The only portion of the verdict which responds to this aggravating circumstance reads as follows:

The defendant has a substantial criminal history, including convictions for burglary, armed robbery, and forcible rape.

*740The jury made no express finding of “serious assaultive convictions” and included in the verdict a conviction for burglary which cannot be properly described as “as-saultive.” If the state is to exact the death penalty, procedures should be strictly followed and the verdict should be literally precise. The omission of a single word may be fatal to the prosecution’s cause. State v. Gilmore, 650 S.W.2d 627 (Mo. banc 1983). The verdict did not meet the statutory standard. It matters not that no specific command of MAI-CR2d may have been violated.

Because of the position I take it is not necessary to discuss other issues in any detail. I concur in all other respects with the principal opinion. Extended analysis of Grigsby v. Mabry, 758 F.2d 226 (8th Cir.1985) is not necessary because the two jurors who might have served indicated reluctance to “put somebody in jail,” and so were properly excludable for the guilt-innocence phase. Compare State v. Kenley, 693 S.W.2d 79 (Mo. banc 1985). See my Concurring Opinion in State v. Malone, 694 S.W.2d 723 (Mo. banc 1985). I also agree that the court was justified in correcting the perceived errors in instruction, but see some inconsistency in requiring the trial judges in other criminal cases, and in civil cases, to remain silent as robots when confronted with jurors’ questions showing legitimate concern about instructions.
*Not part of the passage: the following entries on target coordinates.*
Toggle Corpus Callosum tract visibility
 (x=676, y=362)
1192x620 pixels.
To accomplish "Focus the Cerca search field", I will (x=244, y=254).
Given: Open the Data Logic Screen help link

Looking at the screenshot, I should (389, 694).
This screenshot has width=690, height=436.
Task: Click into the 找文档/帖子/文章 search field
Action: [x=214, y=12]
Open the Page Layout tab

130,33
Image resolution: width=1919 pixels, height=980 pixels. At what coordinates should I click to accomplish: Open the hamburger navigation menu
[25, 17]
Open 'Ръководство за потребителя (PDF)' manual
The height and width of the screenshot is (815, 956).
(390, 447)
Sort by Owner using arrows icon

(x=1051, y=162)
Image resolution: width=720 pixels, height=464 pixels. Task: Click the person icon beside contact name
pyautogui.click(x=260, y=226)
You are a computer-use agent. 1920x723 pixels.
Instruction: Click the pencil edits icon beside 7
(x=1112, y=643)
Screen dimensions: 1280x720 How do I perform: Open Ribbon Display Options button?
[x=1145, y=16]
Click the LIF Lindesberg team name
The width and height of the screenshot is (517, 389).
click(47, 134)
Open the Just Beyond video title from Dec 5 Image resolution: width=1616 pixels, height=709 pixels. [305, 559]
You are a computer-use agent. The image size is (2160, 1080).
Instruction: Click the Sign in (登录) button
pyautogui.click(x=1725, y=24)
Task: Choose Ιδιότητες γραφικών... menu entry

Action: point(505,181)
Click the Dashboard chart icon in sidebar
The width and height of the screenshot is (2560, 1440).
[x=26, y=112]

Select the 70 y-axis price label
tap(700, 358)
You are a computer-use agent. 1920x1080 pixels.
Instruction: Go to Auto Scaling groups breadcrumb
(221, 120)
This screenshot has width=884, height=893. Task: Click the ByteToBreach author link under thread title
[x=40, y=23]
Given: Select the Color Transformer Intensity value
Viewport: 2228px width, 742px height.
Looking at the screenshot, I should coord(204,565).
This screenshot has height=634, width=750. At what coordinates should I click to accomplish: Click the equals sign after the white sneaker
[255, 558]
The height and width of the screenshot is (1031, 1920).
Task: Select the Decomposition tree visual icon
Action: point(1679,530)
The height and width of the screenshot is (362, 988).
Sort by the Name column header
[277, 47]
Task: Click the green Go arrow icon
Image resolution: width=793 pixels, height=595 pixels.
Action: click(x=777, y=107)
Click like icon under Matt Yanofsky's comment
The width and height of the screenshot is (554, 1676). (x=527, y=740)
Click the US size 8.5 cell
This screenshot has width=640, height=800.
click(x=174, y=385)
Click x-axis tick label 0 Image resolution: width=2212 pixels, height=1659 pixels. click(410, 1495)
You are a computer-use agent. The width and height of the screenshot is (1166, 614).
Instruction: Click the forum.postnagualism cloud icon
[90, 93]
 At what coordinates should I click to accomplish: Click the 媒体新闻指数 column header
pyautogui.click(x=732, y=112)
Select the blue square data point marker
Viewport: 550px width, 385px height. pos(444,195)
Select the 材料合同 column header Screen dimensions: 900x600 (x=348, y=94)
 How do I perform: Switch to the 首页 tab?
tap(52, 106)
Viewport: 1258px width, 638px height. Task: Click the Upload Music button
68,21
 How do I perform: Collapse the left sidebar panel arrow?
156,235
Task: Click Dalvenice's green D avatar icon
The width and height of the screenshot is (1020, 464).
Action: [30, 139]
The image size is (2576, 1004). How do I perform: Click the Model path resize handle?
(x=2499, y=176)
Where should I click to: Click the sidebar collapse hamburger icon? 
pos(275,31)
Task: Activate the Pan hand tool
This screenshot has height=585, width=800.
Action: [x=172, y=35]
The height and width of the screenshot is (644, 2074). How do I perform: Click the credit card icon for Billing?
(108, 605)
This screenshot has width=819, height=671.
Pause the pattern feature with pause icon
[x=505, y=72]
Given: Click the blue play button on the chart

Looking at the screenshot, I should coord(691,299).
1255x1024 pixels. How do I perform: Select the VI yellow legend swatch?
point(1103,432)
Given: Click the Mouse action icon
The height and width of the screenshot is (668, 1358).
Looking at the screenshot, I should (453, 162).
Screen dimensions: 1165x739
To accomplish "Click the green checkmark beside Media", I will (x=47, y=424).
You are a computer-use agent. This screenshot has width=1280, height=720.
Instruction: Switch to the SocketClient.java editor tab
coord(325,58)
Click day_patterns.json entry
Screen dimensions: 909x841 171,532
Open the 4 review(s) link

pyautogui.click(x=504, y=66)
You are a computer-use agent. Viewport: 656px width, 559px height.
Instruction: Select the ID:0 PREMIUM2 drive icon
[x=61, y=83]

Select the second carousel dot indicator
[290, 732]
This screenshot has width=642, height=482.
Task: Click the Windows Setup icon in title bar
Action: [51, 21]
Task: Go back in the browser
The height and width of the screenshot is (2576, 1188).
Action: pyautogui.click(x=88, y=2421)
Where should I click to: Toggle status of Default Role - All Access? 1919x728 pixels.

The death penalty was appropriately submitted to the jury. The State is entitled to a new trial of the punishment phase if it desires. I would affirm the conviction for capital murder but would remand for a new trial of the punishment phase. The State of course could waive the death sentence, in which case it would be appropriate for the court to sentence the defendant to the mandatory life term with a minimum of 50 years.